# [Assignment]
Lines from the one containing "[Lukk banneret] (940, 428)" to the end of the data below are to be restated exactly, with both ends included and nothing else.

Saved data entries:
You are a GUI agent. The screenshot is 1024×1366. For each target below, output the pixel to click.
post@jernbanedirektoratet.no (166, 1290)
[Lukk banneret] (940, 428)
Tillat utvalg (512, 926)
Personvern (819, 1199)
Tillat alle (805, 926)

# [Exercise response]
[Lukk banneret] (940, 428)
Tillat utvalg (512, 926)
Personvern (819, 1199)
Tillat alle (805, 926)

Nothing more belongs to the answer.